Role of latent membrane protein 1 in chronic active Epstein–Barr virus infection‐derived T/NK‐cell proliferation

Epstein–Barr virus ( EBV ) predominantly infects B cells and causes B‐cell lymphomas, such as Burkitt lymphoma and Hodgkin lymphoma. However, it also infects other types of cells, including T and natural killer ( NK ) cells, and causes disorders, such as chronic active EBV infection ( CAEBV ) and T/ NK ‐cell lymphoma. The CAEBV is a lymphoproliferative disease with poor prognosis, where EBV ‐positive T or NK cells grow rapidly, although the molecular mechanisms that cause the cell expansion still remain to be elucidated.

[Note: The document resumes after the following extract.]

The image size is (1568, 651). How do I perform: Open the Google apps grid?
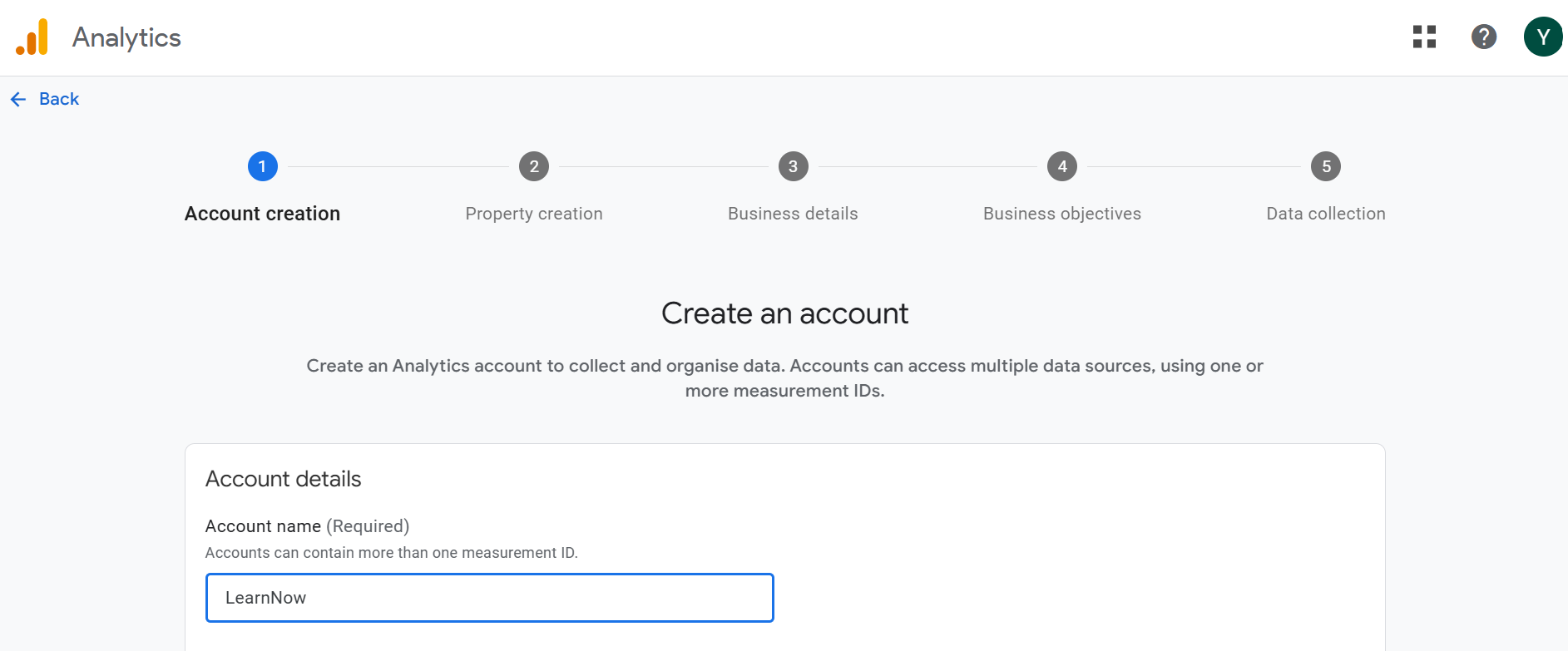tap(1424, 37)
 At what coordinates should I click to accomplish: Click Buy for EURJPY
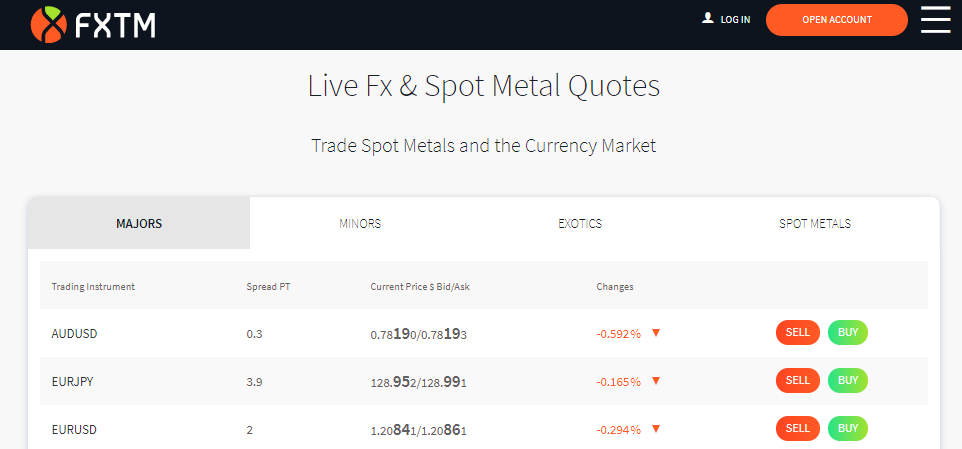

EBV ‐encoded latent membrane protein 1 ( LMP 1) is an oncogene that can transform some cell types, such as B cells and mouse fibroblasts, and thus may stimulate cell proliferation in CAEBV . Here, we examined the effect of LMP 1 on EBV ‐negative cells using the cells conditionally expressing LMP 1, and on CAEBV ‐derived EBV ‐positive cells by inhibiting the function of LMP 1 using a dominant negative form of LMP 1. We demonstrated that LMP 1 was responsible for the increased cell proliferation in the cell lines derived from CAEBV , while LMP 1 did not give any proliferative advantage to the EBV ‐negative cell line.